Abstract
The Bayesian treatment of neural networks dictates that a prior distribution is specified over their weight and bias parameters. This poses a challenge because modern neural networks are characterized by a large number of parameters, and the choice of these priors has an uncontrolled effect on the induced functional prior, which is the distribution of the functions obtained by sampling the parameters from their prior distribution. We argue that this is a hugely limiting aspect of Bayesian deep learning, and this work tackles this limitation in a practical and effective way. Our proposal is to reason in terms of functional priors, which are easier to elicit, and to “tune” the priors of neural network parameters in a way that they reflect such functional priors. Gaussian processes offer a rigorous framework to define prior distributions over functions, and we propose a novel and robust framework to match their prior with the functional prior of neural networks based on the minimization of their Wasserstein distance. We provide vast experimental evidence that coupling these priors with scalable Markov chain Monte Carlo sampling offers systematically large performance improvements over alternative choices of priors and state-of-the-art approximate Bayesian deep learning approaches.
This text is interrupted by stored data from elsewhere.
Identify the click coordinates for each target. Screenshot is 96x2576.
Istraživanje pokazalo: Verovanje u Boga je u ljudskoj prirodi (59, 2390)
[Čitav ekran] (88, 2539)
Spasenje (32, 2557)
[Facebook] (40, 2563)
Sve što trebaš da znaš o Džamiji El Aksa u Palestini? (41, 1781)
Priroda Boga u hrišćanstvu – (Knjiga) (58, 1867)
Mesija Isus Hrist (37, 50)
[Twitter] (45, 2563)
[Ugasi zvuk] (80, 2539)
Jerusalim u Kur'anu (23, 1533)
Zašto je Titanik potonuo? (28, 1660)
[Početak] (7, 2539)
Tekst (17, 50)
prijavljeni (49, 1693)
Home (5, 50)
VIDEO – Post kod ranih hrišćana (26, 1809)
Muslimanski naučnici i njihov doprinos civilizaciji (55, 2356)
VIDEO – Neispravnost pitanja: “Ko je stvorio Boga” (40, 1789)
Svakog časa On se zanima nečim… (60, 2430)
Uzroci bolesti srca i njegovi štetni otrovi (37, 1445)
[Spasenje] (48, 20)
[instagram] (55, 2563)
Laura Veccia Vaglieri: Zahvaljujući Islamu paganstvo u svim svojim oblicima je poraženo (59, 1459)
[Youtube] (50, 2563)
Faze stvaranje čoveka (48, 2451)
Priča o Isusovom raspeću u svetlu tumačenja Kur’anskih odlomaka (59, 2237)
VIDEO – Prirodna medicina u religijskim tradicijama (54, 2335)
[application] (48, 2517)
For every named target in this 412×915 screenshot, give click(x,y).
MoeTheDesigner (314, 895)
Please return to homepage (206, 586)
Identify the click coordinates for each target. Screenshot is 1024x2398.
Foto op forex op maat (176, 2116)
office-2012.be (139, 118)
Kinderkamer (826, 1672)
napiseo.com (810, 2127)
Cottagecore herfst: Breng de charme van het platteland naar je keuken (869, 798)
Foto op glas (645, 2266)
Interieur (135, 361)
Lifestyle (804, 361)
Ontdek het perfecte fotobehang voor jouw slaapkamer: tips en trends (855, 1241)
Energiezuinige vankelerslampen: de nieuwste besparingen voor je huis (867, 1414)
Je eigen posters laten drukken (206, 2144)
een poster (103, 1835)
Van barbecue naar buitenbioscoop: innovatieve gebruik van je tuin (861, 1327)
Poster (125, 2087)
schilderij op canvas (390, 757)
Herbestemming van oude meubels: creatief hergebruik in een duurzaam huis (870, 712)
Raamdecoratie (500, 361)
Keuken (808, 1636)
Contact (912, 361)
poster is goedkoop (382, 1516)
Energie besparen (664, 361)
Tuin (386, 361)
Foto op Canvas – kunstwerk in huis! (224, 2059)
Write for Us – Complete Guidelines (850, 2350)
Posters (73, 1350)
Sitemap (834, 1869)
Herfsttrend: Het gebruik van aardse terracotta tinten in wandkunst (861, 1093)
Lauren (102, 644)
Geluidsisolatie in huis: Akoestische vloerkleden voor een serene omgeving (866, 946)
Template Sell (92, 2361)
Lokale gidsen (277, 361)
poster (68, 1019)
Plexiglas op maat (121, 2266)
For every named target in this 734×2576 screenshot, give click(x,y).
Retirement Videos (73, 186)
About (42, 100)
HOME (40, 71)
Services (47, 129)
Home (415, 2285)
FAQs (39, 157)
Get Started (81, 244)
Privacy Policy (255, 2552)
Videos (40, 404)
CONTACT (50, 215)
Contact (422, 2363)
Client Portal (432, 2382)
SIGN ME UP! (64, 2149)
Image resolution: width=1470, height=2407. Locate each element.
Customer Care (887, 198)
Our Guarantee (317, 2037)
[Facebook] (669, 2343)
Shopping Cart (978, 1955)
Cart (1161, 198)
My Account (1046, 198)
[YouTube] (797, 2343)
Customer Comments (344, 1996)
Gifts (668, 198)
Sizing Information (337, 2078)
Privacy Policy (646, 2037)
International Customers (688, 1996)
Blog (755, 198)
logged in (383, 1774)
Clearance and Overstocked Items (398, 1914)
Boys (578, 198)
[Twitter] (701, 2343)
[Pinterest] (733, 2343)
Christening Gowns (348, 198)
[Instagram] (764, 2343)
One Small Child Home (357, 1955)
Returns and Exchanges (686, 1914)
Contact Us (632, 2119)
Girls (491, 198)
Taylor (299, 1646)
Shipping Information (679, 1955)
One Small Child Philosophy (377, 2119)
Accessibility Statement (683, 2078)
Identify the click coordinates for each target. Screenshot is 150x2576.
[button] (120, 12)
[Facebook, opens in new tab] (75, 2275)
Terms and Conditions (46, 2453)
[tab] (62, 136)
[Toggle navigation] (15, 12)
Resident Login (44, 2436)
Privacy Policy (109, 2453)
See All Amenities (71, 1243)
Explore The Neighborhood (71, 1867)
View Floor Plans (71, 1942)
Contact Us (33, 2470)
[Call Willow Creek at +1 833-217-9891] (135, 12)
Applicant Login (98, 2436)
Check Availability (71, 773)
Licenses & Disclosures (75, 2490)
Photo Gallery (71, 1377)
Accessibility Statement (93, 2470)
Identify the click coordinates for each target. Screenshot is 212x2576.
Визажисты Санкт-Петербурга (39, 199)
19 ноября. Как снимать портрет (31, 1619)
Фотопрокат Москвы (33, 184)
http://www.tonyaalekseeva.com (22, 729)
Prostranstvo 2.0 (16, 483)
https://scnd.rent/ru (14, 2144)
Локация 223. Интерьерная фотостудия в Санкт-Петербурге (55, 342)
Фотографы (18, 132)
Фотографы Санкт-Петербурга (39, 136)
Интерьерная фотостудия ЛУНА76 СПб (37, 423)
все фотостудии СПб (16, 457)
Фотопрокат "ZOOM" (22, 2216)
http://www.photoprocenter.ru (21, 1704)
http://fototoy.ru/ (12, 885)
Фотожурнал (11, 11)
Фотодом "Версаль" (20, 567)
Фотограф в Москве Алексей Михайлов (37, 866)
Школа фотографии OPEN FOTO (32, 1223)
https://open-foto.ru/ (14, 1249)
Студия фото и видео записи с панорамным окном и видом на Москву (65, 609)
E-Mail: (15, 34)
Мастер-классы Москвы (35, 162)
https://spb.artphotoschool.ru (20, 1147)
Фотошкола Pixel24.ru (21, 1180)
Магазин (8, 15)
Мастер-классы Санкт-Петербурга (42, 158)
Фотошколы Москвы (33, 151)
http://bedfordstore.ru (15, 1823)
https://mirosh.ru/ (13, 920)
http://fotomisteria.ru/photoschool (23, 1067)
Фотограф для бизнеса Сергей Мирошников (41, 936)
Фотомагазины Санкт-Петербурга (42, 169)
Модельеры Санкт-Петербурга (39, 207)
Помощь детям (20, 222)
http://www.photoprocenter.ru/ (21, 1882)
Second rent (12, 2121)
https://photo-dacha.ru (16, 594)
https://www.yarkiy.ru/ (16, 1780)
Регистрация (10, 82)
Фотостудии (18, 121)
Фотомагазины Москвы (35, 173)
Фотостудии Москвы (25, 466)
We consider this work a considerable step in the direction of making the long-standing challenge of carrying out a fully Bayesian treatment of neural networks, including convolutional neural networks, a concrete possibility.
Key Contributions
Functional priors instead of parameter priors: We argue that specifying priors over neural network parameters is a limiting aspect of Bayesian deep learning, and propose to reason directly in terms of functional priors.
A principled framework for matching priors: We use Gaussian processes to define prior distributions over functions and propose a framework to match their prior with the functional prior of neural networks based on Wasserstein distance minimization.
Robust and practical implementation: We provide a novel and robust framework that can be applied to various neural network architectures, including convolutional neural networks.
Empirical validation: We provide extensive experimental evidence that coupling these functional priors with scalable MCMC sampling offers systematically large performance improvements over alternative choices of priors and state-of-the-art approximate Bayesian deep learning approaches.
Methodology Overview
The core idea is to shift the focus from parameter space to function space. Instead of trying to design priors directly on the weights and biases of neural networks, we:
Specify a functional prior: Choose a prior distribution over functions that encodes our beliefs about the function we want to learn.
Match to neural network priors: Find a prior distribution over neural network parameters that induces a functional prior close to our specification, using Wasserstein distance minimization.
Bayesian inference: Perform Bayesian inference using scalable MCMC sampling methods with the matched priors.
This approach provides better control over the learned functions and leads to more reliable uncertainty estimates.
Main Findings
- Functional priors provide a more intuitive and controllable way to specify prior beliefs in Bayesian neural networks.
- The Wasserstein distance minimization framework offers a principled way to translate functional priors into parameter priors.
- Empirical results show systematic improvements over standard prior choices and approximate Bayesian deep learning methods.
- The approach scales to practical neural network architectures, including convolutional networks.
- This work represents a significant step toward fully Bayesian treatment of neural networks in practice.